(Dataset entries)
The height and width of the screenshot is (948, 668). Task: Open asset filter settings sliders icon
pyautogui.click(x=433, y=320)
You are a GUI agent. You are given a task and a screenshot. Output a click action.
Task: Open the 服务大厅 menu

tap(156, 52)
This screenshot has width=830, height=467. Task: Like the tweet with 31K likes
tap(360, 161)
...
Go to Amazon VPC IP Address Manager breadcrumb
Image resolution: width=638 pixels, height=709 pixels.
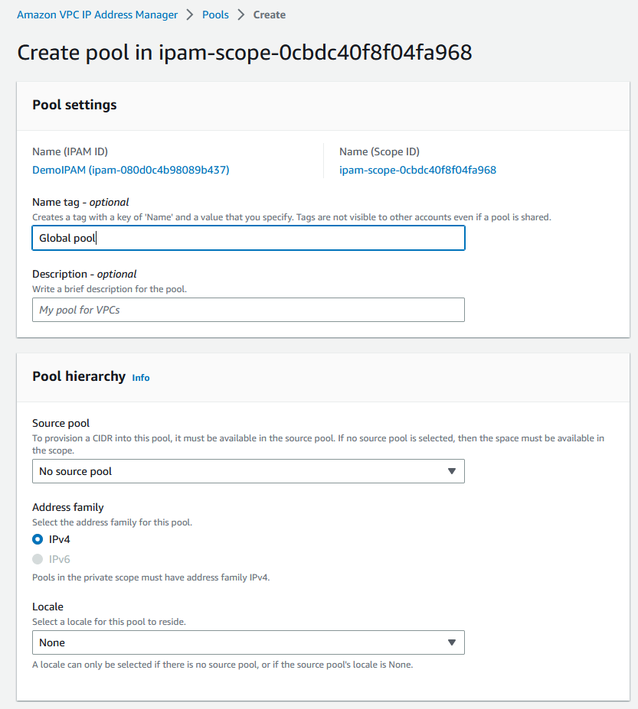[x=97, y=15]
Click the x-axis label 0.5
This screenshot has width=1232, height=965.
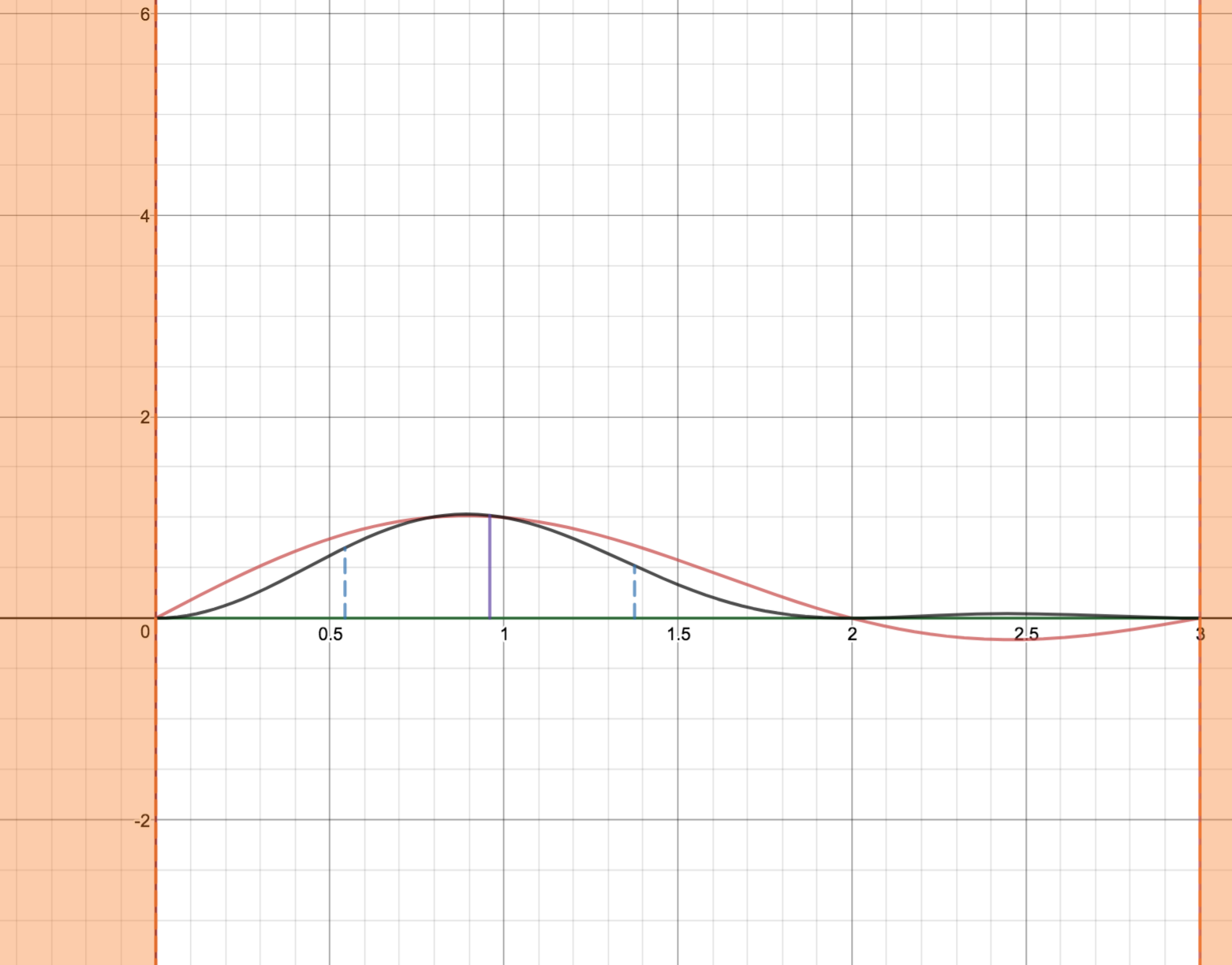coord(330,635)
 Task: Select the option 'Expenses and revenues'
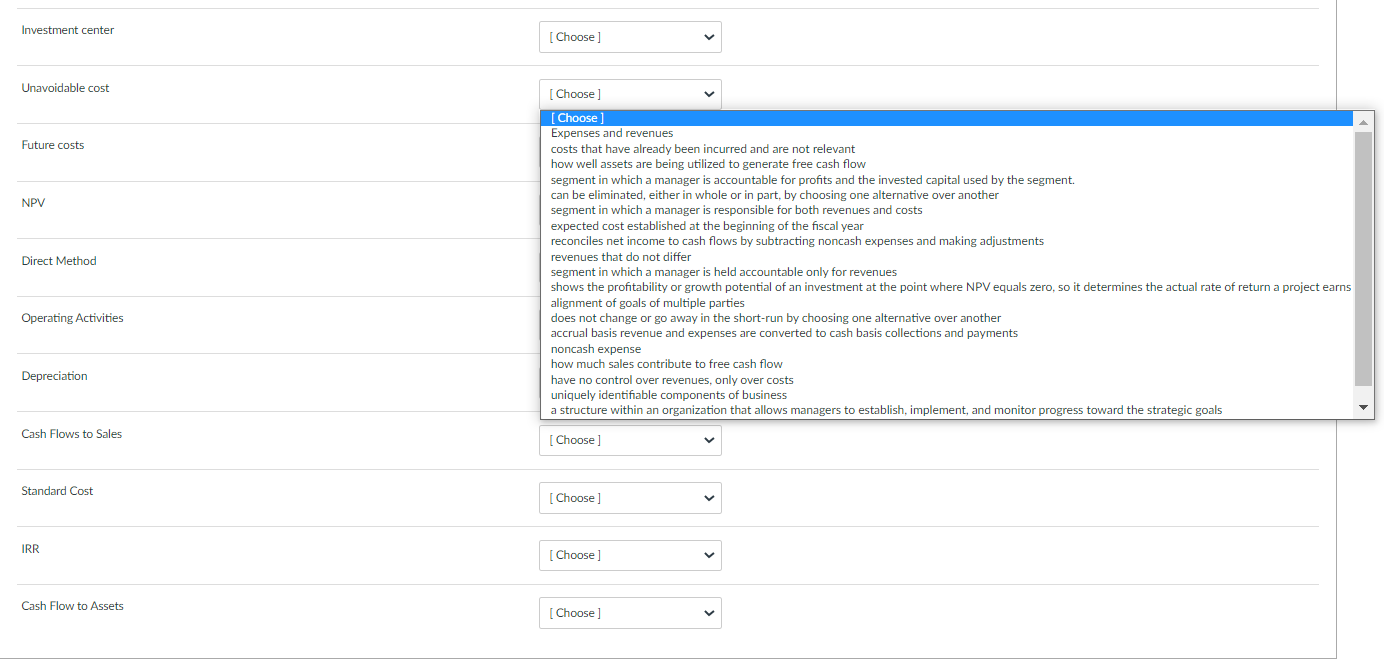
...
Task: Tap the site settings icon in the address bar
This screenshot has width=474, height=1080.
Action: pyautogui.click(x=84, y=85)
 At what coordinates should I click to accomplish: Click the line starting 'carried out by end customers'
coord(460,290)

## What you have to do
What you need to produce is an exact copy of the entries above, limited to the lines from the one with "Click the x-axis label 0.5" up to and including the one with "Task: Select the", without pictures.

## Completed exercise
Click the x-axis label 0.5
This screenshot has width=1232, height=965.
coord(330,635)
 Task: Select the option 'Expenses and revenues'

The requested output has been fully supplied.